During the summer, when Lisa and I were making most of our meals from scratch, we were often wishing we had stock so we could make soups, sauces, and gravies. Going through lots of produce and a few whole chickens, we gathered enough scraps to produce the occasional batch of the elusive liquid.
Furthermore, we recently bought stainless steel cookware, and the sticky bits left in the pan after we cook meat are absolutely begging to be deglazed with stock and made into an accompanying sauce.
The final blow came while reading Anthony Bourdain’s book Kitchen Confidential, where I found lines like, “Stock is the backbone of good cooking,” and “Life without stock is barely worth living.” Needless to say, these words added an almost desperate urgency to my experiments with stock.
I started some research. Very few professional sources recommended the use of cutting board scraps. I guess this makes sense, as consistency is usually an obsession of the restaurant industry, and the hodge-podge stock pot produces a different product every time. It’s still a great method for the home kitchen, though.
Using fresh, whole vegetables for a mere stock seemed criminal at first, but by the last harvest day at our CSA, Lisa and I were completely overwhelmed. Even after freezing and canning what we could, there was a surplus of the very vegetables that most vegetable stock recipes call for.
I eventually decided to try a Robuchon recipe that uses vegetables, herbs, dry white wine and star anise. I’ve appended the recipe below. I also gleaned the following advice from Joel: simmer very, very gently, otherwise the finished stock will be cloudy.
I set to work. When the mixture first started to simmer, all I could smell was anise, and I was worried that its unique taste would completely obscure the subtler aromatics. By the time the stock was done, the anise had married well with the others. The wine added a mild, pleasant acidity.
I'm hooked. My next experiment will be beef stock.

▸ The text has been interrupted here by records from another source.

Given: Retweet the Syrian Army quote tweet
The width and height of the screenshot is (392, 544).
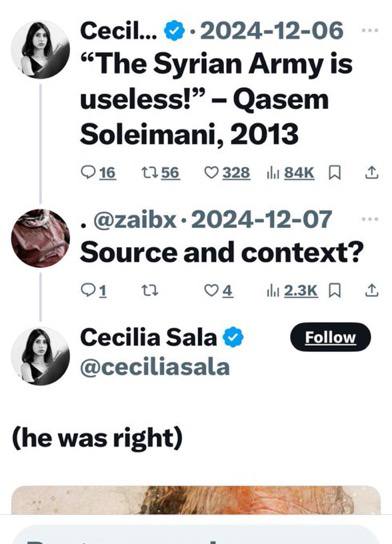Looking at the screenshot, I should click(161, 172).
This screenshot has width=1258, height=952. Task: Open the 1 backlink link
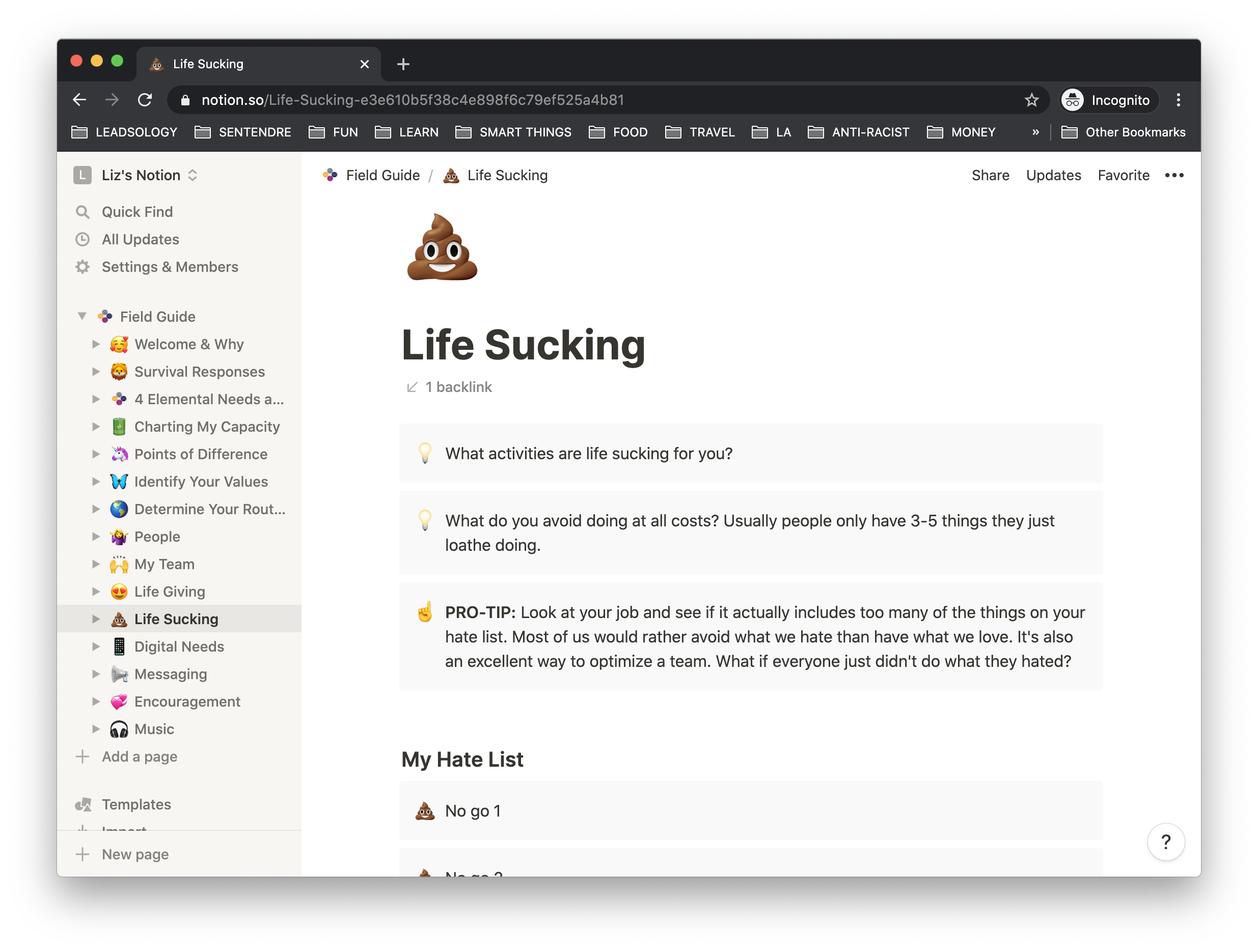(x=449, y=387)
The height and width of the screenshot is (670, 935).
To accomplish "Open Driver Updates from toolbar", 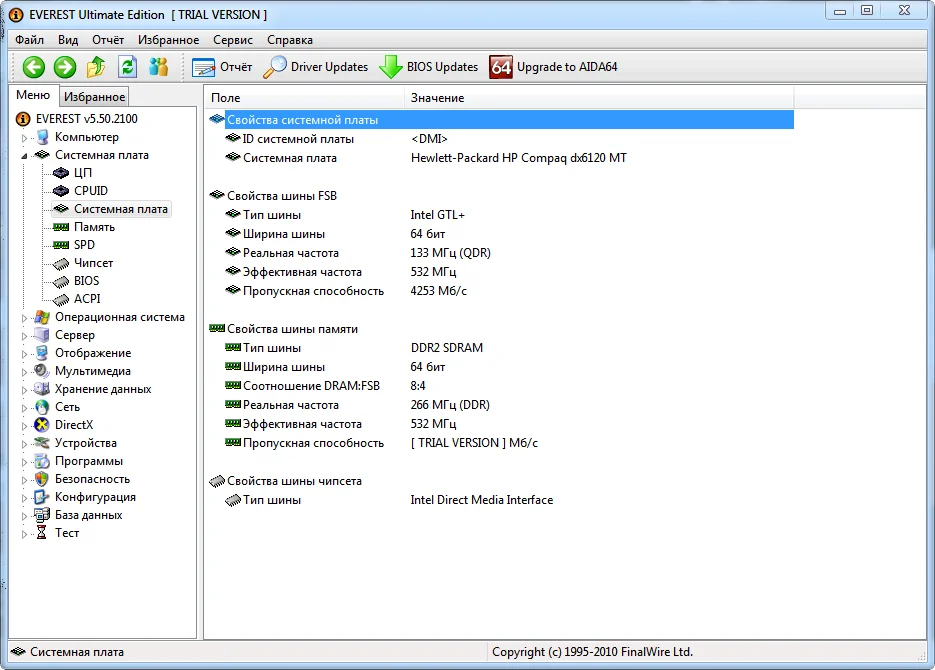I will point(316,67).
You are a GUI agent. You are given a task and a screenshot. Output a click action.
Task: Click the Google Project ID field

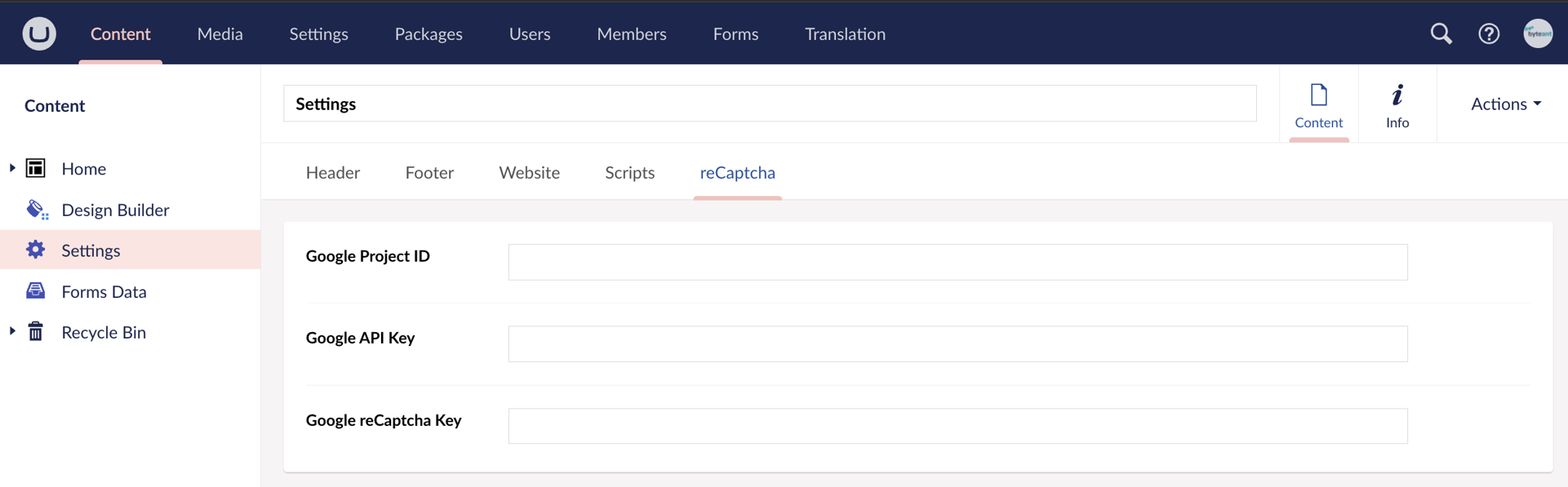957,262
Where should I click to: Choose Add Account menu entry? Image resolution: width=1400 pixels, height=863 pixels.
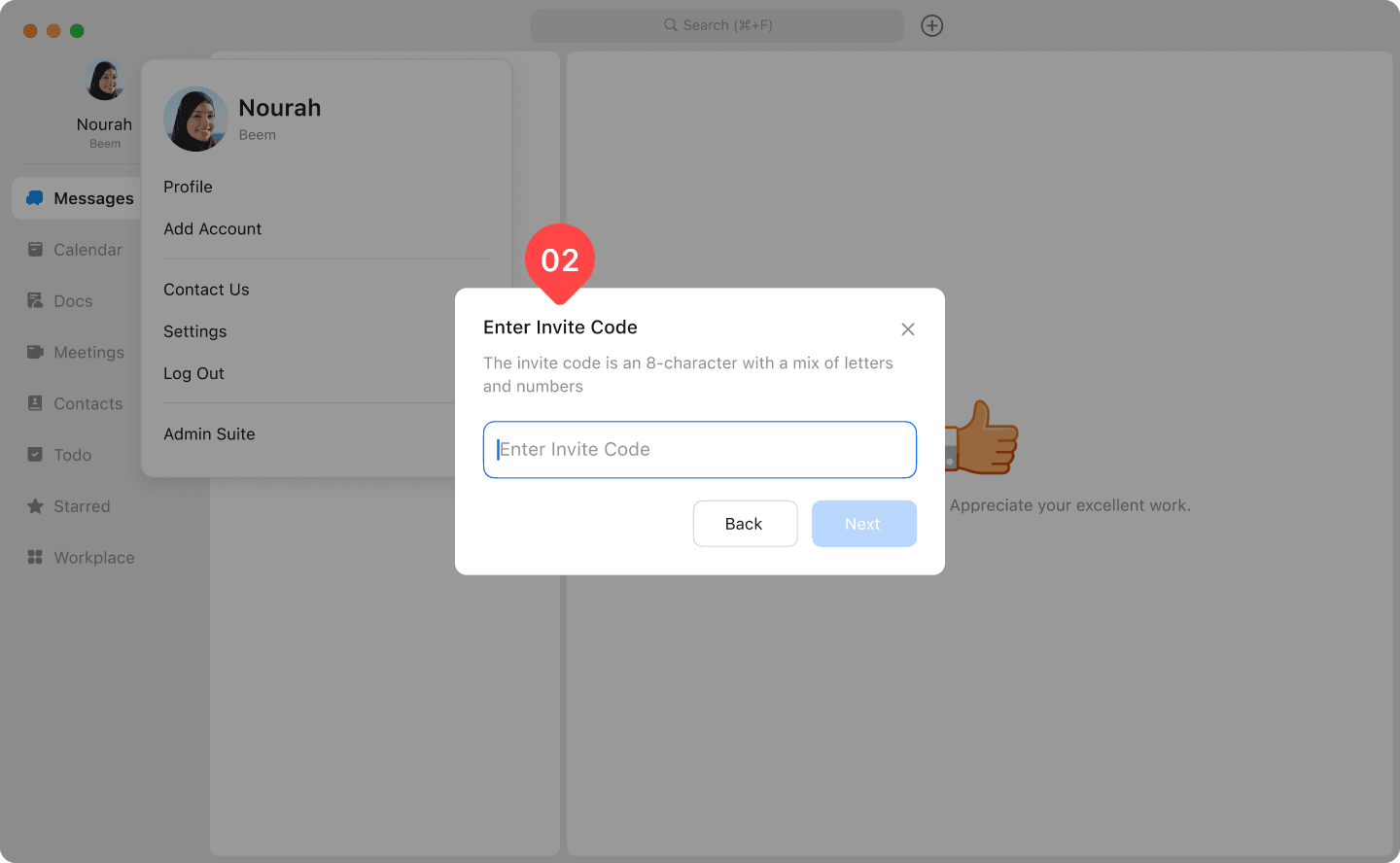(212, 228)
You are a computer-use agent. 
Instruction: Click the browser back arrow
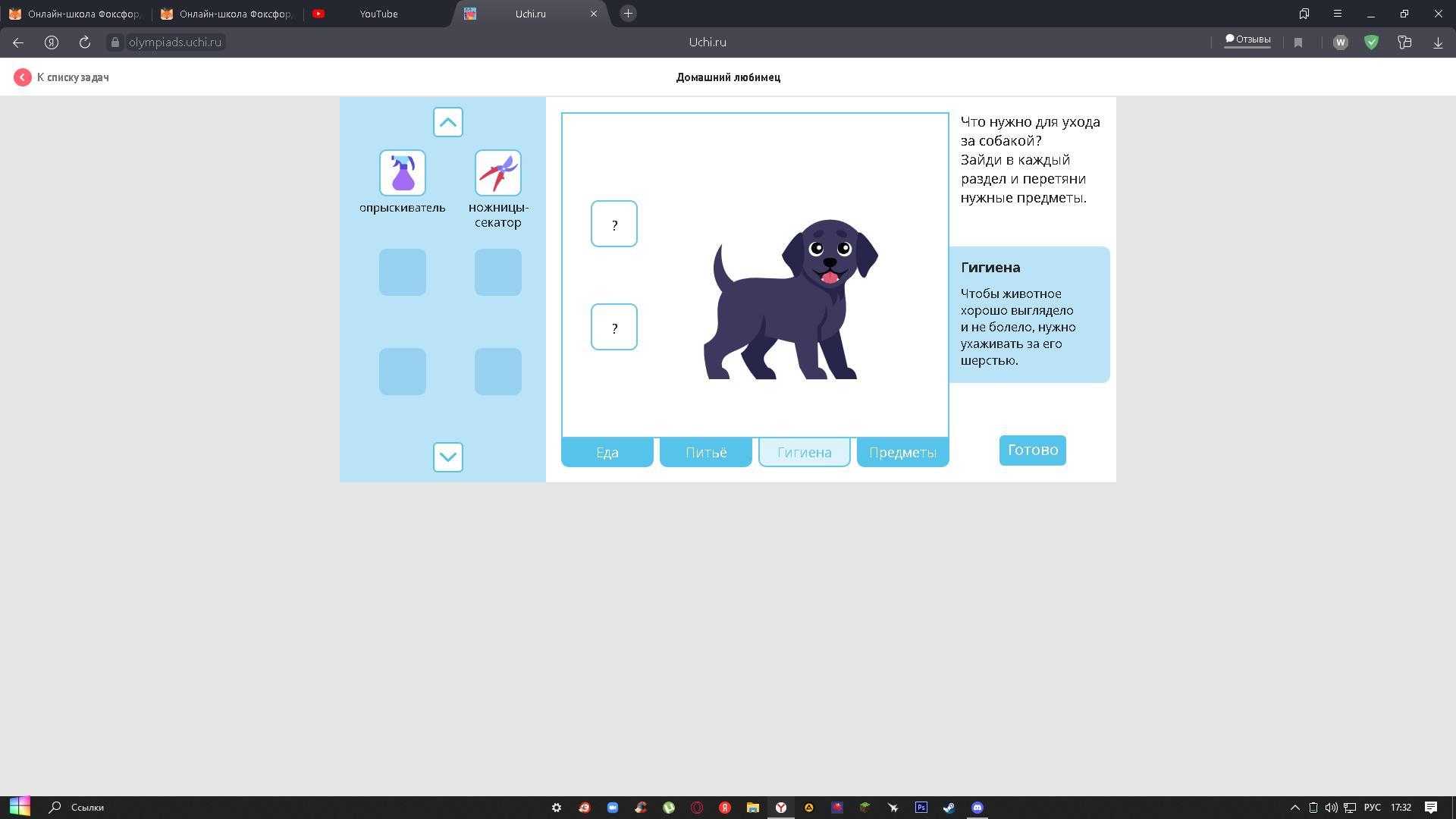pos(18,42)
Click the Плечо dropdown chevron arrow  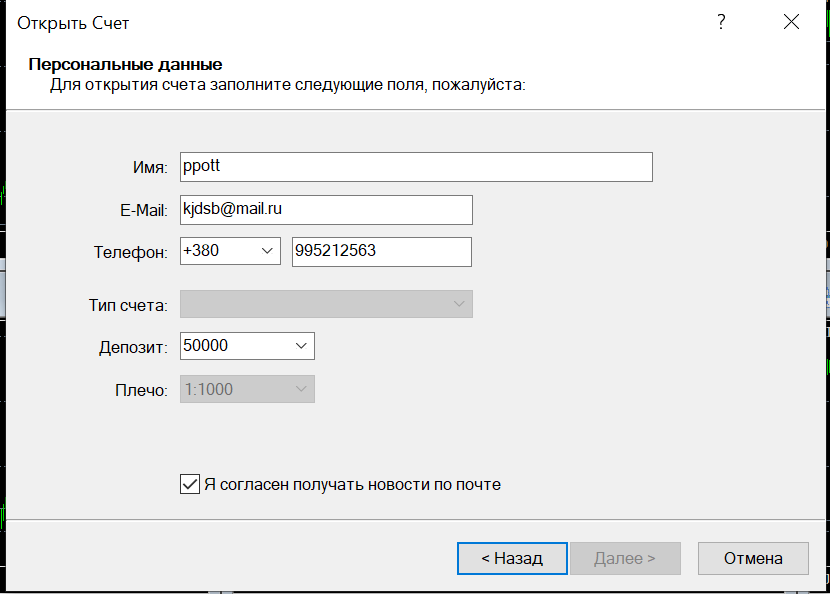click(301, 389)
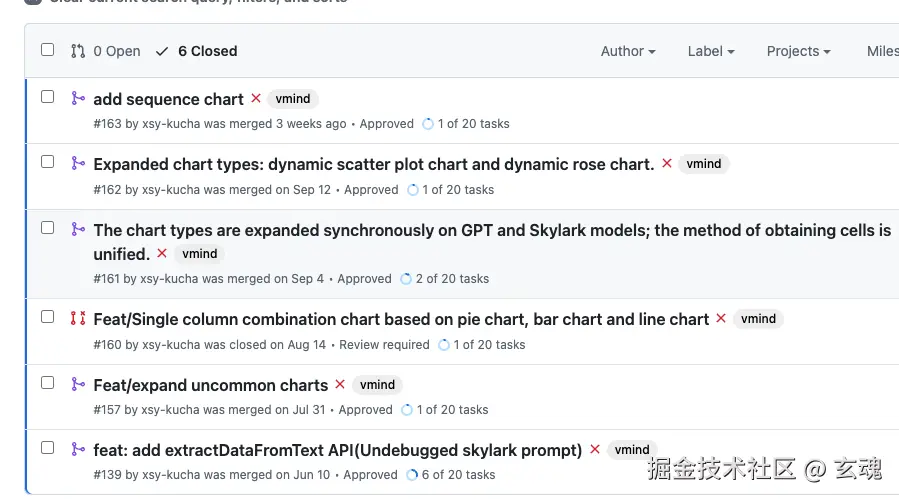The height and width of the screenshot is (499, 899).
Task: Click failed check icon next to Feat/expand uncommon charts
Action: click(x=340, y=384)
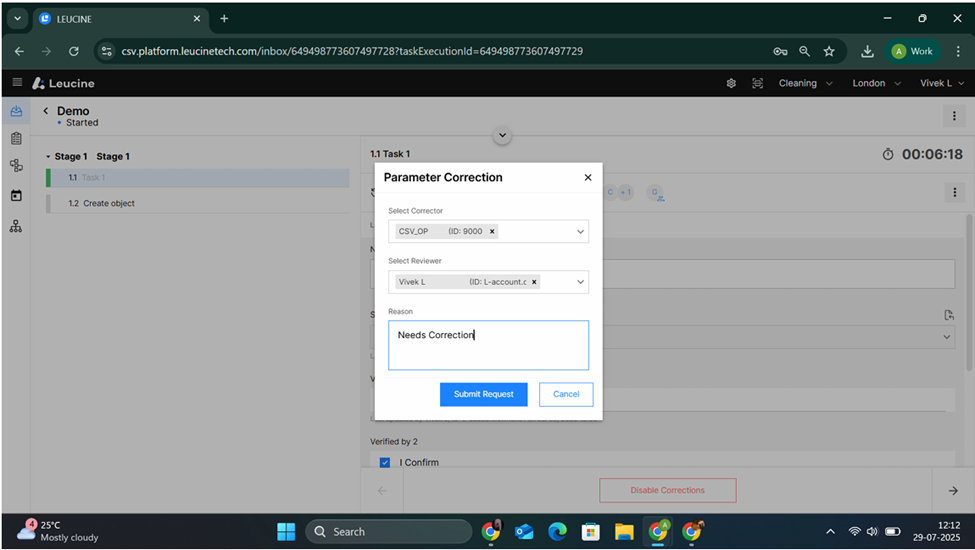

Apparently the first step in that process is procuring beef bones. I need to befriend a butcher. Fast.
Vegetable Stock (From The Complete Robuchon)
3 stalks celery, roughly chopped
2 leeks, roughly chopped
2 carrots, roughly chopped
1 onion, roughly chopped
2 cloves garlic, chopped
2 cups dry white wine
2 whole star anise
1 bouquet garni (3 stems parsley, thyme, and 1/2 bay leaf)
2 scant teaspoon coarse salt
pepper
6 1/4 cups water
Combine ingredients and simmer very gently for three hours, skimming foam from surface every half hour. Yields about one litre of stock.